How to become a certified SEM user?

To become a "certified" SEM user, the user must go through mandatory training involving: two sessions of one-on-one SEM training with an operator, and nine hours of independent certified user usage (with assistance and supervision from an operator as needed). This will ensure that the user can operate the machine safely and responsibly. The total cost is $500 per user.  After certification, the cost for certified SEM user is $40/h.   

All "certified" users will need to be re-certified if he/she has not used the SEM for a minimum of 2 hours every month.

Due to the cost and time involved, we recommend certification only to frequent user and not occasional user of the SEM.  If the user only has a few samples to run once every 4 months, then it would be more cost-effective to the user to run this under Operator Service. 

Why we don't need a lot of sample for SEM analysis?

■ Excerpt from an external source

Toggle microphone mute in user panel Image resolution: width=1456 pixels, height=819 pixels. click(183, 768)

To our users with powder samples, we wish to remind them that one does not really need tons of samples to do SEM.  Powders should be uniformly spread over a 1 mm x 1 mm area (in a layer a few microns thick) and attached securely onto the carbon tape.  We definitely do not need powders spreading over an area larger than 1 mm x 1 mm and/or in a layer thicker than 10 microns.  Here, we should remember: LESS is MORE, b/c:

(a)  A finely focussed electron beam (<10 nm dia.) hitting any sample (especially the "gassy" ones) at high energy will cause local heating/interaction that leads to rapid gas desorption, which will cause the filament (sitting at the EHT voltage) to arc (the filament will not survive above 5x10-9 mB).  Field-emission filament will not be able to handle a lot of arcings like that, which will shorten its lifetime significantly.  So, the less samples that one uses, the more stable is the machine. 

(b)  Powder samples that are too thick (or not securely attached to the carbon tape) will also lead to partial charging.  This is b/c the electron beam typically penetrates a few microns, creating secondary electrons that are finding their way to the carbon tape.  If the sample is too thick, these secondary electrons stay inside the bulk and the sample will charge up, leading to bad images.  

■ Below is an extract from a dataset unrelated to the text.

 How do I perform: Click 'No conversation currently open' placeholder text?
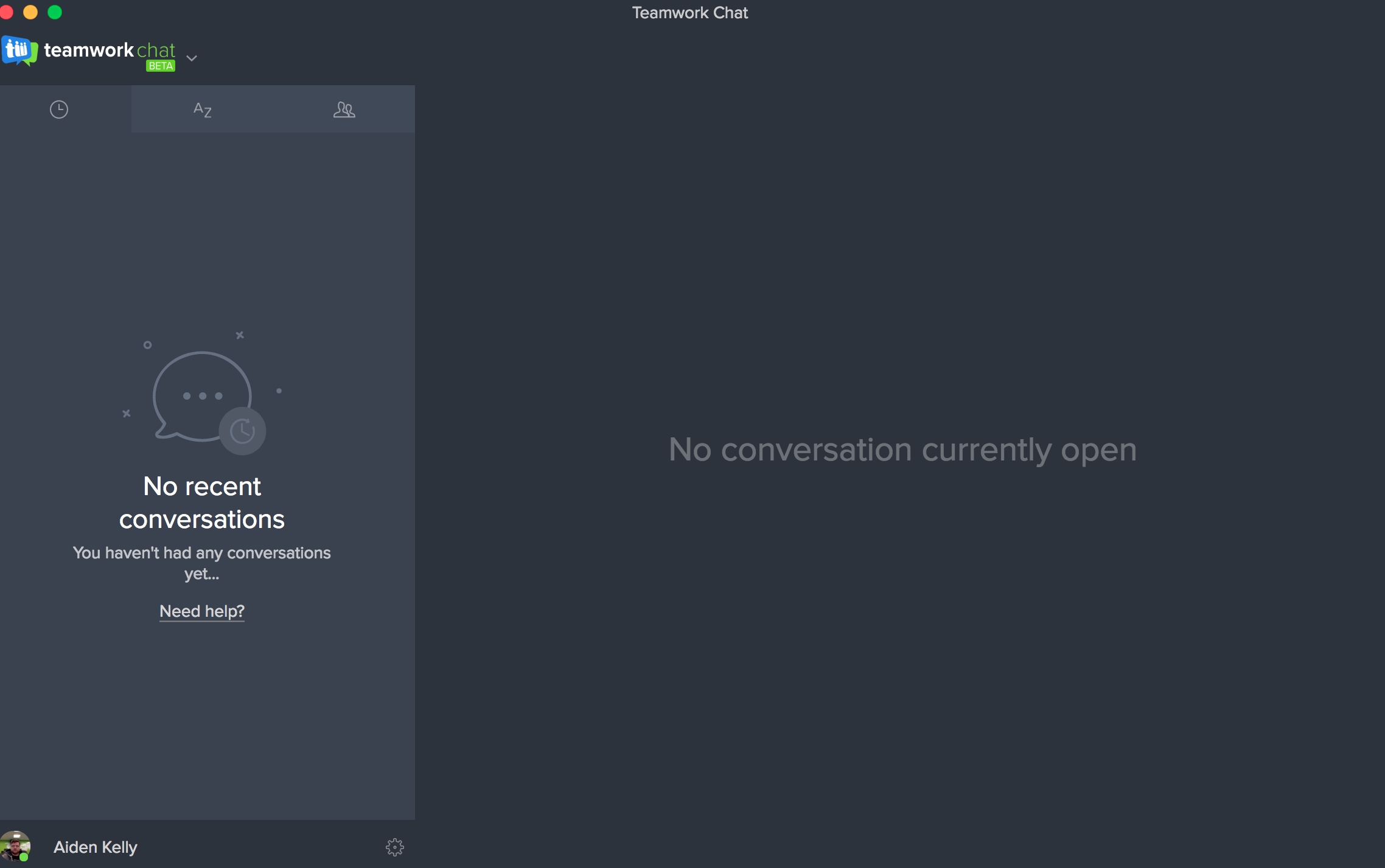[902, 450]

(c)  More samples in the chamber will lead to a poorer vacuum, and it will take a longer time to pump the system down to the acceptable operating vacuum condition.  Less gas in the chamber and less gas desorption from the sample (as induced by the high-energy electron impact) will also improve image quality.

Making a reservation on a tool?

Upon certification, the user will be given instruction on how to make reservation on the tool using google calendar. 

Cancellation policy   We require at least 2 working days to cancel the reserved time slot, so that other user will have enough time to book the free-up time slots.  Do not cancel your reservation a few minutes or a few hours before the reserved time.  This is unacceptable and is inconsiderate to other users.  We are monitoring the reservation calendars at all time.  Any user caught not respecting the cancellation rule will have their booking privilege terminated permanently.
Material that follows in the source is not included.